### DATA FOR THE TASK
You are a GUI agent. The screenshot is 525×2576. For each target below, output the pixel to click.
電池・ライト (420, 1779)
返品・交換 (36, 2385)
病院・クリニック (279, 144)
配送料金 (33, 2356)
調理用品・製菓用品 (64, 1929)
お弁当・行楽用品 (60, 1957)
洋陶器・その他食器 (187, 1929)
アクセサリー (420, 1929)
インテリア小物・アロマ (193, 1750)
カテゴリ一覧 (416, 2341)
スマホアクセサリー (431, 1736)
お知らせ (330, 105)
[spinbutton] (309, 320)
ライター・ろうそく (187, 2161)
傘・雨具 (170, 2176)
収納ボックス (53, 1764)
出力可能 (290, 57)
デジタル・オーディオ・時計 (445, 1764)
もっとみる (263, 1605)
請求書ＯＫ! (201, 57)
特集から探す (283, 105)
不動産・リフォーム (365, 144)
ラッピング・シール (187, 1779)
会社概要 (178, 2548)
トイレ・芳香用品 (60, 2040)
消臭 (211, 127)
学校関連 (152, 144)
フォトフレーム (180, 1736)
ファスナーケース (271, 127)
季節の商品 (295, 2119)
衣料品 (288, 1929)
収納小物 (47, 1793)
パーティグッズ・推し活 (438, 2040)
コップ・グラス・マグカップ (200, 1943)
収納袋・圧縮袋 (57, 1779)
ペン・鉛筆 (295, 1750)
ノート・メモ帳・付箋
######
▸ EXERCISE PROMPT:
Repeat the data from the line containing "会社概要 (178, 2548)" through the end of the data, reproducing each line exactly.

▸ EXERCISE SOLUTION:
会社概要 (178, 2548)
トイレ・芳香用品 (60, 2040)
消臭 (211, 127)
学校関連 (152, 144)
フォトフレーム (180, 1736)
ファスナーケース (271, 127)
季節の商品 (295, 2119)
衣料品 (288, 1929)
収納小物 (47, 1793)
パーティグッズ・推し活 (438, 2040)
コップ・グラス・マグカップ (200, 1943)
収納袋・圧縮袋 (57, 1779)
ペン・鉛筆 (295, 1750)
ノート・メモ帳・付箋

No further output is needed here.